I was looking for something inspirational to write about when I came across this very interesting and thought-provoking article online by Judie Haynes, and felt the need to share it with everyone: http://www.everythingesl.net/inservices/cooperative_teaching_two_teach_83908.php. The article discusses co-teaching and begs the question: Is two better than one when applied to ESL classrooms?
Judie breaks it down quite nicely and explains that collaborative teaching can be of great benefit to the learners in the sense that they get better and more individualized attention from the teacher because there would be two teachers in the room.
On the other hand, she believes that an ESL teacher would have some challenges to face, as co-teaching may complicate lesson planning, make it more difficult to effectively deal with learners, or worst of all, one of the teachers being looked at or referred to as a helper instead of the instructor. Judie is of the opinion that the benefits of collaborative teaching outweigh any potential negatives that accompany the practice. She mentions how sharing a classroom would equate to shared responsibilities to teach, including more creative lesson plans, leading to students being more encouraged and engaged due to a better, more effective learning environment. And if all of that wasn’t enough, there is the added “fun” of sharing a class together with a fellow colleague.
I’m not so sure I share Judie’s enthusiasm.
I can see this going either way if it were to be implemented in our classrooms. On one hand, students receive more time and individualized attention from their teachers and, therefore, are hopefully better able to succeed in their subject(s). Also, given that the average classroom size nowadays is well over what’s recommended, it could give the teacher the needed assistance to help deliver the materials in the most effective way possible.
On the other hand, as personalities take over, I believe the clear drawback is the potential for teachers to feel a bit inferior towards one another, or for a sense of competition to creep in (and not the good kind). Certain teachers may be led to worry about their position and maintaining the respect of their students should they come to be viewed more as an aide versus an equal to the other instructor. Also, who decides who divvies up the tasks? And would that also mean that teachers would have to get together outside of school hours to plan their lessons to ensure they’re in sync? What happens in the event two teachers can’t agree on how a lesson ought to be taught? Or the very subject might be interesting to one while irrelevant to the other.
Considering both the positives and the negatives, my view is that the drawbacks would outweigh the benefits.
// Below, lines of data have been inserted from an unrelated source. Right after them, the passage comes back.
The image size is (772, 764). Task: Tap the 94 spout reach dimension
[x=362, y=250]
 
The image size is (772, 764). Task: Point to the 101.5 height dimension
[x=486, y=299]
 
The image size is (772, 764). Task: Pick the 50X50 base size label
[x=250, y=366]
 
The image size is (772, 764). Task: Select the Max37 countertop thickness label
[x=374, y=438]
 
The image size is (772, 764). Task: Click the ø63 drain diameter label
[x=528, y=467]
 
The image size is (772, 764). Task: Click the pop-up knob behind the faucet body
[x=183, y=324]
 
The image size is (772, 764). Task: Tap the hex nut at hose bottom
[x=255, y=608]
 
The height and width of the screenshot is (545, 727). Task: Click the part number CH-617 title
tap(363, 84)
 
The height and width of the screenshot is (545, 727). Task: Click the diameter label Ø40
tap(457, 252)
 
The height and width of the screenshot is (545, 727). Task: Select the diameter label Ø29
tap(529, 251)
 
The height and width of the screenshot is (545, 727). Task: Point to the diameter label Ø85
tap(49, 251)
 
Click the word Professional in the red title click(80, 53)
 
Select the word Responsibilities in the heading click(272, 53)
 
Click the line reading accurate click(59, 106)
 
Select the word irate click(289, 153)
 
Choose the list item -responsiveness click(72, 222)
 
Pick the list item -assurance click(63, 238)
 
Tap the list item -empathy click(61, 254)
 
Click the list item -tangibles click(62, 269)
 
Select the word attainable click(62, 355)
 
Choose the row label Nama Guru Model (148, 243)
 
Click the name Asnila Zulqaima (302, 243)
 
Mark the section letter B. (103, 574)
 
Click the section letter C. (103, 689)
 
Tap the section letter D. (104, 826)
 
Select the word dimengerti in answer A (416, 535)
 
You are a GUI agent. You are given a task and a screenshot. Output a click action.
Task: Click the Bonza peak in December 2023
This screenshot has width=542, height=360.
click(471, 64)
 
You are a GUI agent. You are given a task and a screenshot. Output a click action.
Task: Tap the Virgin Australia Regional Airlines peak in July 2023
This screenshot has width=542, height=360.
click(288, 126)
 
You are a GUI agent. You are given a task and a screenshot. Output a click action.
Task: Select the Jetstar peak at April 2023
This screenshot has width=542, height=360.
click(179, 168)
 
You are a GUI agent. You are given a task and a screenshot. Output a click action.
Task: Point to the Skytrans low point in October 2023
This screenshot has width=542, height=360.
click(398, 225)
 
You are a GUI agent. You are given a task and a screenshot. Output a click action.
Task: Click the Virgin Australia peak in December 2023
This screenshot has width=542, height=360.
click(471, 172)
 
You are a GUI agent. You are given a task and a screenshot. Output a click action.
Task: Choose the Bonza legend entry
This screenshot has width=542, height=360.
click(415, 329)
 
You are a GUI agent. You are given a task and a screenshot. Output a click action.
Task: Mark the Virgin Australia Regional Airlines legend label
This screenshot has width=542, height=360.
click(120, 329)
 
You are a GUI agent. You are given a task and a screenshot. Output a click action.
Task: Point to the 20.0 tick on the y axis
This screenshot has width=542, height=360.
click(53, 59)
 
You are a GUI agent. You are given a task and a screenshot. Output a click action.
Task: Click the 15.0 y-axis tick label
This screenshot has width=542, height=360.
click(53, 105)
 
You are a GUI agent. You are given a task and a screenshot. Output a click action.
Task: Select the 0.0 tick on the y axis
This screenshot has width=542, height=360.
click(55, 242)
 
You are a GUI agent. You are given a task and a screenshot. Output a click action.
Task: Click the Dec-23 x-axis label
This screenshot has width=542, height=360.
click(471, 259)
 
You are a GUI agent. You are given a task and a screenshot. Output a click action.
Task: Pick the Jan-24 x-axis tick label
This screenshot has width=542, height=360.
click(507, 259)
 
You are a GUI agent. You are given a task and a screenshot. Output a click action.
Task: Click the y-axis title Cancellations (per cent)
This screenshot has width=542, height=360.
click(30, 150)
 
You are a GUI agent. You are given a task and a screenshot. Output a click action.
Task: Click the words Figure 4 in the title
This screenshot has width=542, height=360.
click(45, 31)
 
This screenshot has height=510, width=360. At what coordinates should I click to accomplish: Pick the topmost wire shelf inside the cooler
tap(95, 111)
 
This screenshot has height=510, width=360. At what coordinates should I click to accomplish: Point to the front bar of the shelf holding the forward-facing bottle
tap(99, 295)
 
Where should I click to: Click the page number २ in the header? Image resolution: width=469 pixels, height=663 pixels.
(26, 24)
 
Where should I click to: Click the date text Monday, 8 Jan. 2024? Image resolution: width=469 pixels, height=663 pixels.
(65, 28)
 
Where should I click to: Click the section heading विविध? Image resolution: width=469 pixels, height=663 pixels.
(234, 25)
In order to have any chance for collaborative teaching to succeed, there needs to be, when hiring or assigning teachers to a collaborative class, a predetermination of their roles in the classroom based on their experience etc., be it by the board itself or the coordinator at the school. This way, a common understanding can be had between teachers, hopefully lessening the risk of animosity and competition to the detriment of students and effective learning.
Who leads and who scales back? Or can two teachers effectively lead a classroom at the same time? Would harmony or competition be the result of a shared classroom? Are two instructors in a classroom better than one?
What are your thoughts? I would love to know!